Meet the latest and greatest from Samsung and Google. The tablet that has outdone Apple and their “Retina” displays, the tablet that packs the latest version of Android, and the tablet with the absolute highest resolution to date — coming in at 2560×1600. This is true HD! The Samsung-made Google Nexus 10 is up on our review table, and it’s glorious. The screen is stunning, the processor is blazing fast, and of course we have Android 4.2 Jelly Bean powering this slate. Can this be the best tablet around just as the Nexus 7 has? Read on to see our full thoughts and tons of pictures.

Google’s Nexus 7 has been wildly popular for both Android tablet buyers, and tablet users as a whole. Being extremely powerful, efficient, and budget-friendly Google’s done the exact same thing with their Nexus 10. They’ve realized if they can get the perfect blend of top quality hardware and software for cheaper than the competition, well, they’ve got a awesome device that will sell.
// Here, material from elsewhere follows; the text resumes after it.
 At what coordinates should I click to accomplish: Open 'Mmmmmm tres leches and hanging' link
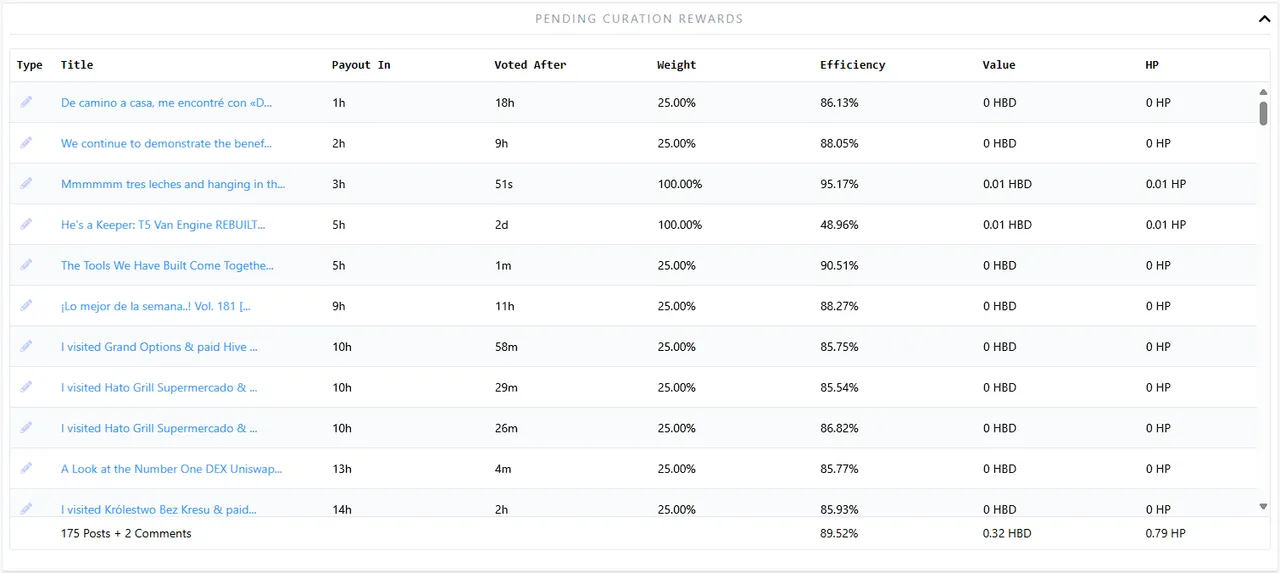pyautogui.click(x=173, y=184)
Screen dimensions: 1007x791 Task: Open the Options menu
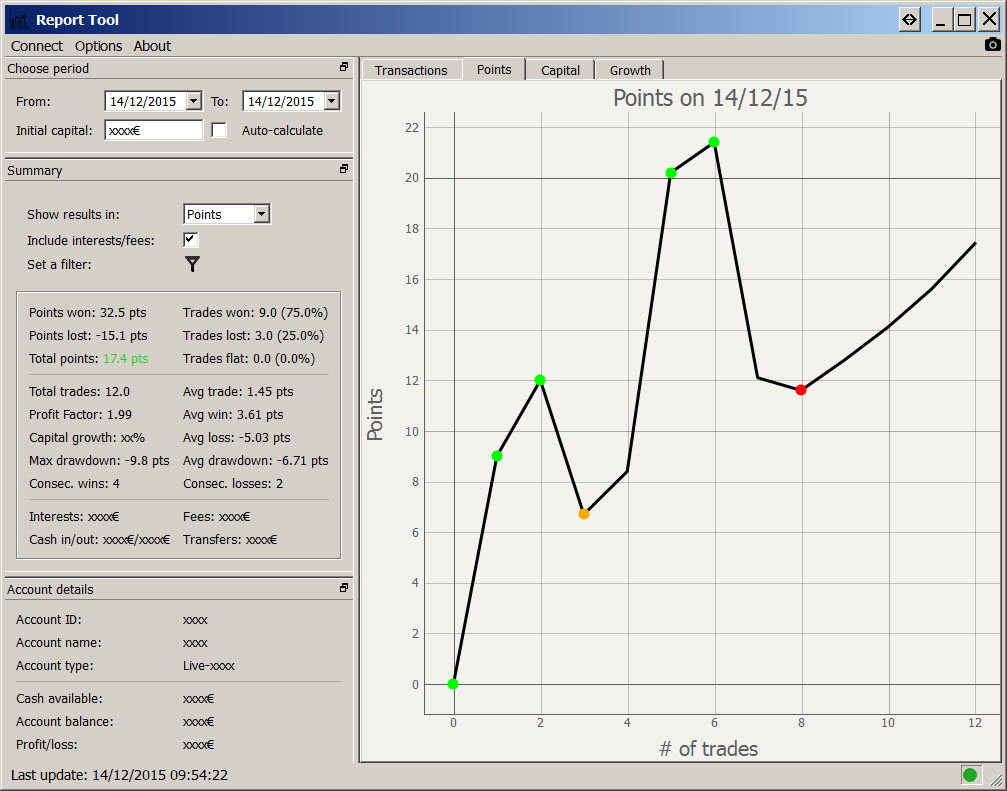[x=98, y=46]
The Samsung Nexus 10 does exactly that!

Hardware
Before we dive into the actual hardware regarding the look and feel of this new slate, lets talk about the specs under the hood since they are essentially the star of the show here. Google’s pulled out all the stops with the Nexus 10 and has beat everyone, on paper at least. We get a mind-boggling 2560 x 1600 true HD display with 10.1-inches of real estate. This is what Samsung calls a PLS diplay and the viewing angles and colors should be even better than IPS. It stands for Plane to Line Switching and it lives up to Samsung’s claims. Colors are crisp, viewing angles are wide and exceptional, and contract is excellent — but more on the screen below.
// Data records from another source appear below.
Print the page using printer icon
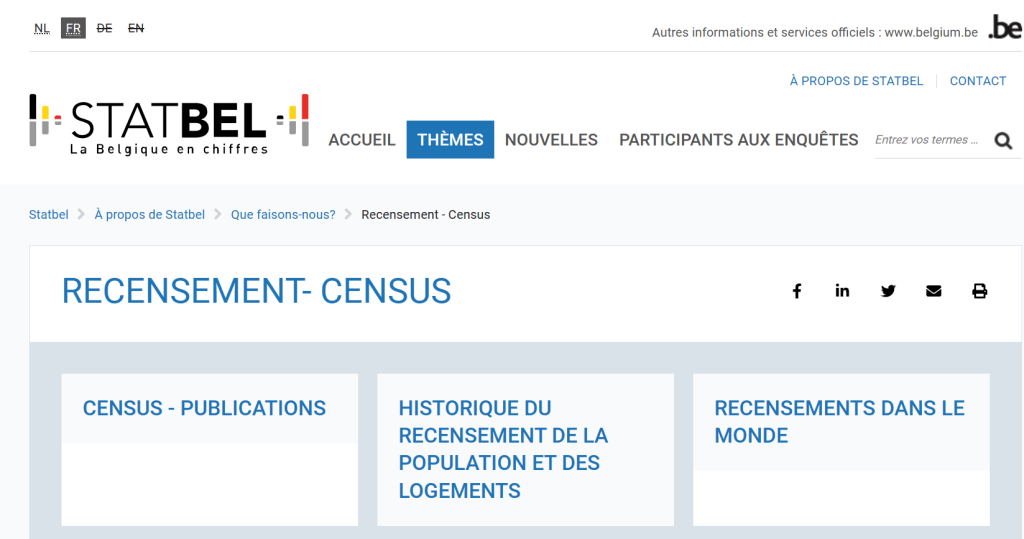Image resolution: width=1024 pixels, height=539 pixels. (x=979, y=291)
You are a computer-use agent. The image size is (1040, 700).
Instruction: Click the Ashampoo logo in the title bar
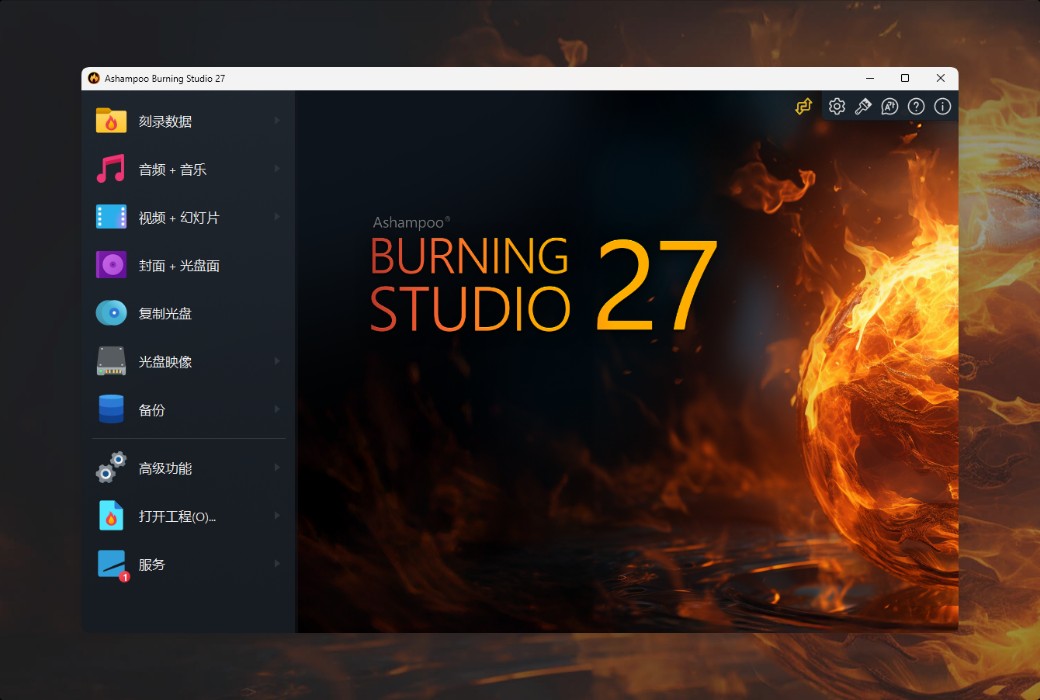(x=93, y=77)
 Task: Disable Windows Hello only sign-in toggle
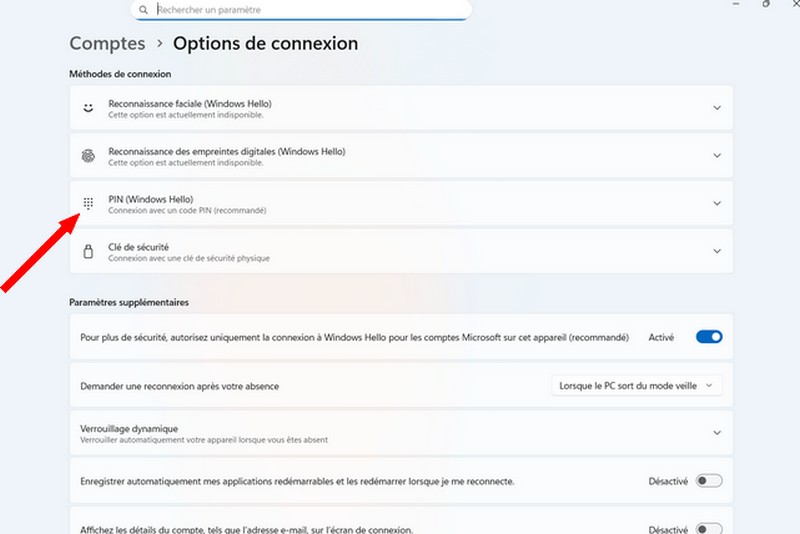709,337
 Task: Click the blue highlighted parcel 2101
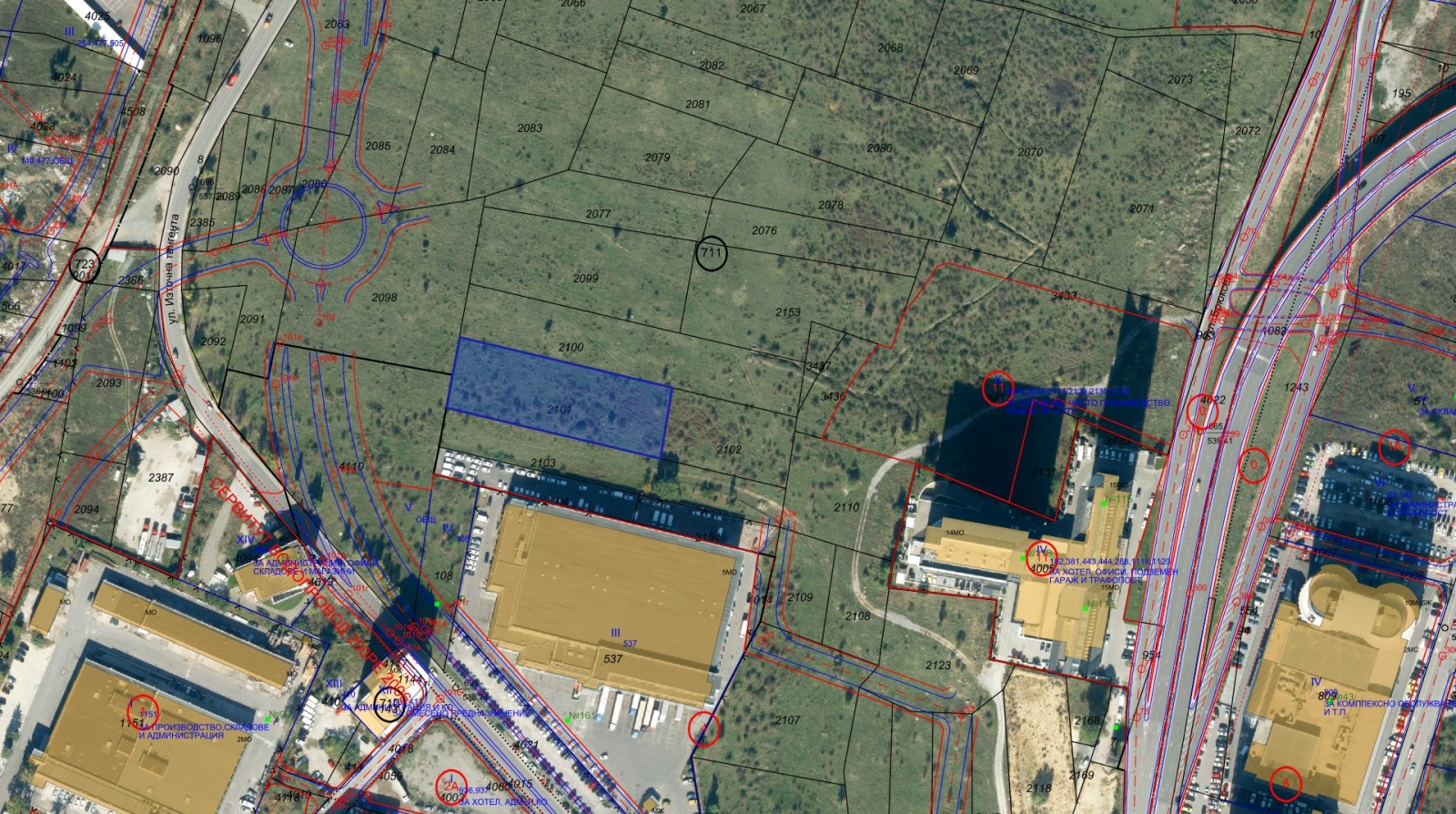coord(559,397)
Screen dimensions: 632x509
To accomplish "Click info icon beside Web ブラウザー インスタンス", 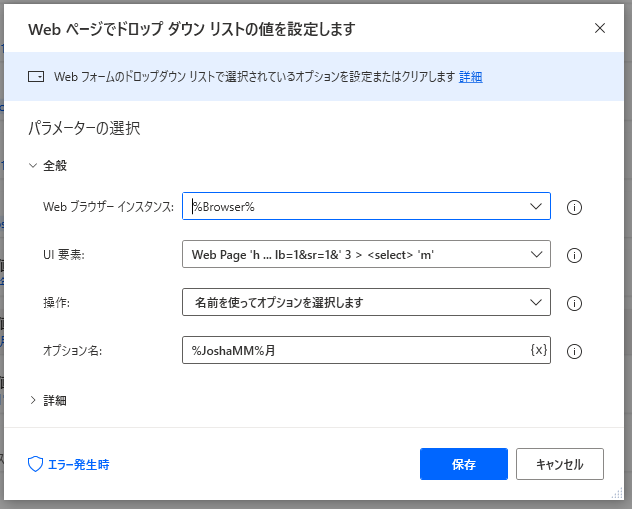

The next important thing you’ll need to know about the Nexus 10 is regarding the processor under the hood. Don’t get fooled by the dual-core vs quad-core more=better problem. It’s also about the technology behind the processor. Samsung’s brand new Cortex-A15 Exynos 5250 is powering the Nexus 10. This dual-core 1.7 GHz chip blasts through the benchmarks and leaves quad-cores like the Tegra 3, and even Qualcomm’s brand new Snapdragon S4 Pro behind. So while it isn’t a quad-core, this 1.7 GHz dual-core 5250 is extremely powerful. Now for the rest of the details. The Nexus 10 comes with that 10-inch 2560×1600 HD display, dual-core 1.7 GHz processor, as well as 2GB of RAM. You’ll get 16GB of internal storage or 32GB for a few more dollars. Sadly we don’t have a micro-SD card here, but we weren’t expecting one either sadly. See Google’s thoughts on the matter here. You also have an improved dual-band MIMO WiFi support for the best and fastest connectivity around — a first for Android tablets (Fire HD aside) and really makes a difference for speed, as well as distance and strength of connection.
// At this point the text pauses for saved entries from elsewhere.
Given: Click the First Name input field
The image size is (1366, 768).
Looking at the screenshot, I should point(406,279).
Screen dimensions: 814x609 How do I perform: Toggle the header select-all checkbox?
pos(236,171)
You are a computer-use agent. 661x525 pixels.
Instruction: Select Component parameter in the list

Other specs include a 5 megapixel rear camera that works with Photosphere and everything else from Android 4.2 we’ll mention below, it can take 1080p video and you’ll also rock a 1.9 front shooter for video chat with Google hangouts and more. Under the hood Google’s added in a 9,000 mAh battery (while keeping the slate thin) and promise around 10 hours of usage. The tablet is 10.39 x 6.99 x 0.35 inches across the top, side, and thickness, and only weighs just 1.33 lbs. Pretty light and thin considering the power and display inside. Here’s a full gallery of the hardware, which reminds us slightly of a much improved and prettier Motorola Xoom in a way. The full stereo front-facing speakers are such a welcomed edition. Just like the Galaxy Tab 2 10-inch. We’ve been wishing this would be the path all tablet makers take, and now Google’s finally on board.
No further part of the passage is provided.